Spartanburg, South Carolina · Est. 1870

In Brief

Oakwood Cemetery in Spartanburg has a back hill locals call Hell's Gate, and a woman in white who drifts its leaning markers. It's ranked the most haunted cemetery in South Carolina — and in 2012, someone dug up a grave there and stole the head inside.

The Full Story

Oakwood Cemetery in Spartanburg, South Carolina has a back hill the locals call Hell's Gate, and the figure people report there most often is a woman in white — a pale shape shrouded in mist, drifting between the leaning markers. She is the best-known ghost in a cemetery often ranked the most haunted in the state.

The reports don't end with her. Visitors describe children's laughter with no children anywhere, and glowing orbs floating low among the headstones. Investigators who spend nights on the grounds say their gear simply quits on them — cameras drain, cell phones go dark. "I've had equipment go dead on me, cell phones don't work, and I've caught orbs," Laurie Fowler, a local paranormal investigator, told South Carolina ETV in 2019. Another investigator, Steven McBee of a group called True Light Paranormal, is calm about it: "I do not think the spirits are evil, I just think they're there."

The cemetery has two faces. The front, laid out in 1883, holds the Victorian monuments of Spartanburg's prominent dead — carved angels, family plots, the grave of Dexter Edgar Converse, who founded the college that still carries his name. Walk toward the back and the ground changes.
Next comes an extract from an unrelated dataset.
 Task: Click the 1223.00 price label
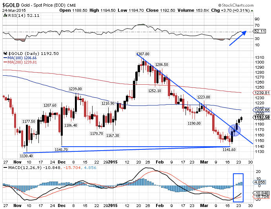click(204, 97)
It goes overgrown, the markers tilt, and the story goes that this was a pauper's field, where prisoners and orphans and the poor were buried out of sight. The Hell's Gate name belongs to that hill, not the tended front.

The neglect wasn't only in the ghost stories. The cemetery's board went bankrupt in 1941, and the grounds sat untended for decades, graves and monuments left to the weather, until a woman named Martha Chapman reformed the board in 1983 and began cleaning the place up largely by hand. The front came back. The back hill never fully did.

Something here reads as unsettled, and one local account blames the arithmetic of the ground itself. More than 100 graves were relocated to Oakwood from another cemetery, and a local author pins the hauntings on those disturbed dead — souls moved from where they were laid, and restless about it.

That got harder to wave off on the morning of Monday, March 28, 2012. Someone had torn down part of a cinder-block retaining wall behind the cemetery, dug away the dirt, and cut out a section of a concrete burial vault. They pried open one end of the metal casket inside, took the head of the person buried there — a person who had died back in 1967 — and knocked the headstone over. Nothing else on the grounds was touched. The police made no arrests.